Task directions — Pictures aside, reproduce exactly each line from the one holding "Where should I click to: Close" through the last line of the material, both ends included.

========================

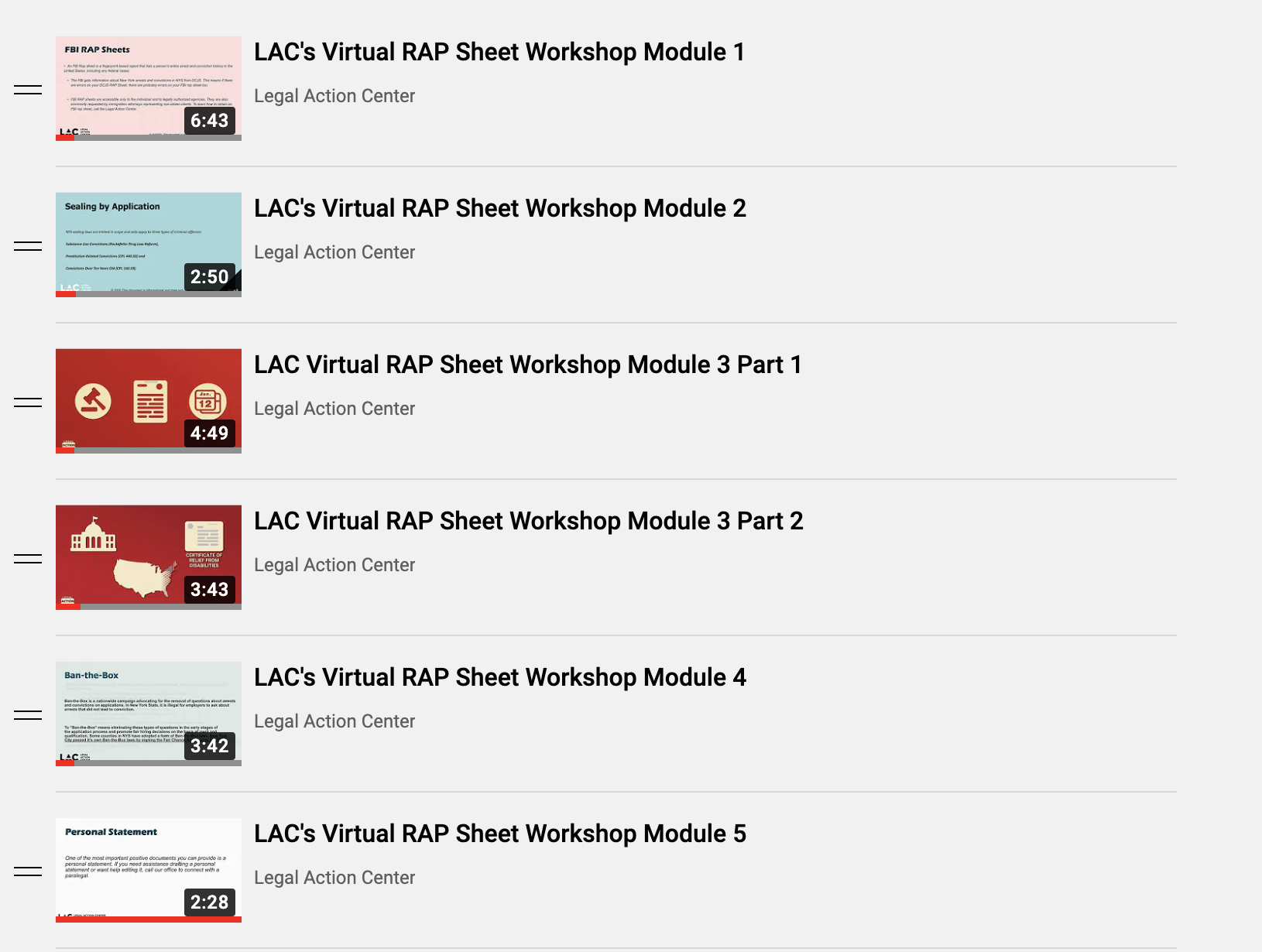
Task: Open the Sealing by Application thumbnail
Action: coord(148,244)
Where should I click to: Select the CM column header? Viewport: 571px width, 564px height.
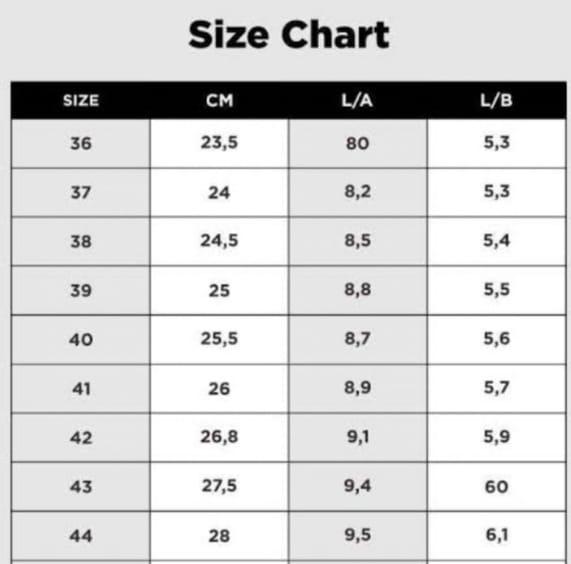220,100
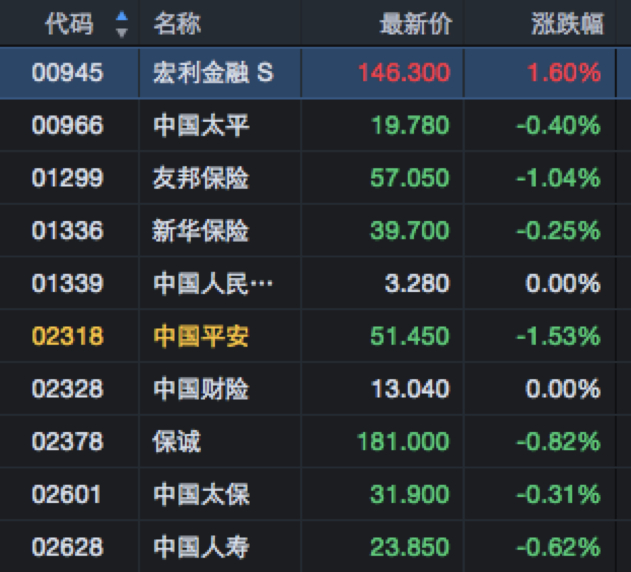631x572 pixels.
Task: Click the highlighted code 02318
Action: point(68,337)
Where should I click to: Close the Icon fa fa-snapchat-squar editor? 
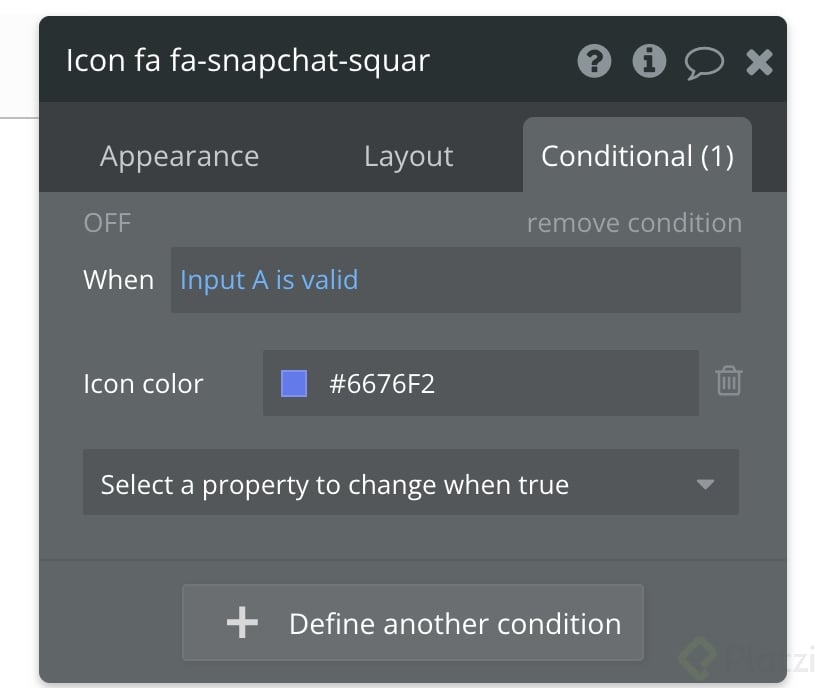click(x=759, y=61)
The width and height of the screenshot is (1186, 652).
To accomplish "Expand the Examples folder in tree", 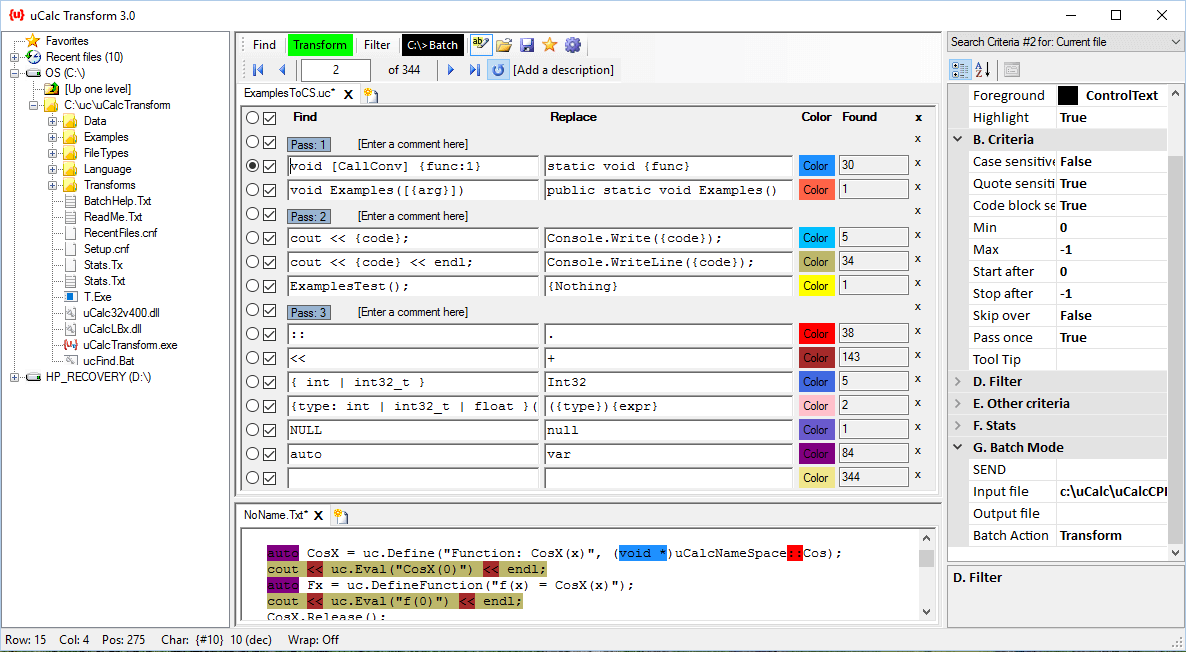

========================

Response —
Where should I click to: Close the Icon fa fa-snapchat-squar editor? 
click(x=759, y=61)
The width and height of the screenshot is (1186, 652).
To accomplish "Expand the Examples folder in tree", 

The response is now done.